[Source material Boundary: Start]

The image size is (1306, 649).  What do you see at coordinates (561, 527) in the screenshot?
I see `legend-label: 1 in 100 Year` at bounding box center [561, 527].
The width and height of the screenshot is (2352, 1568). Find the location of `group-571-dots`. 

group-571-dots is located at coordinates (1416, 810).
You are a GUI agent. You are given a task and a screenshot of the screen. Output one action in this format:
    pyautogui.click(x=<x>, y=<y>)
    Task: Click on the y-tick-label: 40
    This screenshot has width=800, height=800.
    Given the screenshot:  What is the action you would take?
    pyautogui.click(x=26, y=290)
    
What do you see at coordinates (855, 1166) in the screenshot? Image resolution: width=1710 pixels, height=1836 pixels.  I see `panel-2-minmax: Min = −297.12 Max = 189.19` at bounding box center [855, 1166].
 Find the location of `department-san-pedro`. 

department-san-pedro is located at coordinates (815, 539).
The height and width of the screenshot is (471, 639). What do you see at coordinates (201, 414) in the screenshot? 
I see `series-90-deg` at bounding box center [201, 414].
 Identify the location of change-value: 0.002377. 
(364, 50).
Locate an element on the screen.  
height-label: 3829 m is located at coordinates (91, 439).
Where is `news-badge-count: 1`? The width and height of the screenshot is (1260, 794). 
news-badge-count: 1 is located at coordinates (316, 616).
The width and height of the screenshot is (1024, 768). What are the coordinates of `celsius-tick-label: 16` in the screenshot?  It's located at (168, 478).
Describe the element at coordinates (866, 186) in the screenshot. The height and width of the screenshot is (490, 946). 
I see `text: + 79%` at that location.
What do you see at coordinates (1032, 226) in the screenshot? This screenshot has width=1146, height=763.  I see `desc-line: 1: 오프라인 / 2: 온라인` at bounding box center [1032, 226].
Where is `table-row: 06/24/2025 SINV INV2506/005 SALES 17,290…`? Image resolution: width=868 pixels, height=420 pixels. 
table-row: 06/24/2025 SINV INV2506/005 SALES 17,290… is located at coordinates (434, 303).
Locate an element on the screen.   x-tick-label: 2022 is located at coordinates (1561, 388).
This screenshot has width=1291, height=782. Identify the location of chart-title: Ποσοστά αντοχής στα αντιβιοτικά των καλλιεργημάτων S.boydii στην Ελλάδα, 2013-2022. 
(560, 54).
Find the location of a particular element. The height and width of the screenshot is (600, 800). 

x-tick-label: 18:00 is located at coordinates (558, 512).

[Source material Boundary: End]

Brief :: Print the records verbatim from the line with "Identify the location of change-value: 0.002377." up to and including the line with "coordinates (1561, 388).".

Answer to this exercise ::
 Identify the location of change-value: 0.002377. 
(364, 50).
Locate an element on the screen.  
height-label: 3829 m is located at coordinates (91, 439).
Where is `news-badge-count: 1`? The width and height of the screenshot is (1260, 794). 
news-badge-count: 1 is located at coordinates (316, 616).
The width and height of the screenshot is (1024, 768). What are the coordinates of `celsius-tick-label: 16` in the screenshot?  It's located at (168, 478).
Describe the element at coordinates (866, 186) in the screenshot. The height and width of the screenshot is (490, 946). 
I see `text: + 79%` at that location.
What do you see at coordinates (1032, 226) in the screenshot? This screenshot has width=1146, height=763.  I see `desc-line: 1: 오프라인 / 2: 온라인` at bounding box center [1032, 226].
Where is `table-row: 06/24/2025 SINV INV2506/005 SALES 17,290…`? Image resolution: width=868 pixels, height=420 pixels. 
table-row: 06/24/2025 SINV INV2506/005 SALES 17,290… is located at coordinates (434, 303).
Locate an element on the screen.   x-tick-label: 2022 is located at coordinates (1561, 388).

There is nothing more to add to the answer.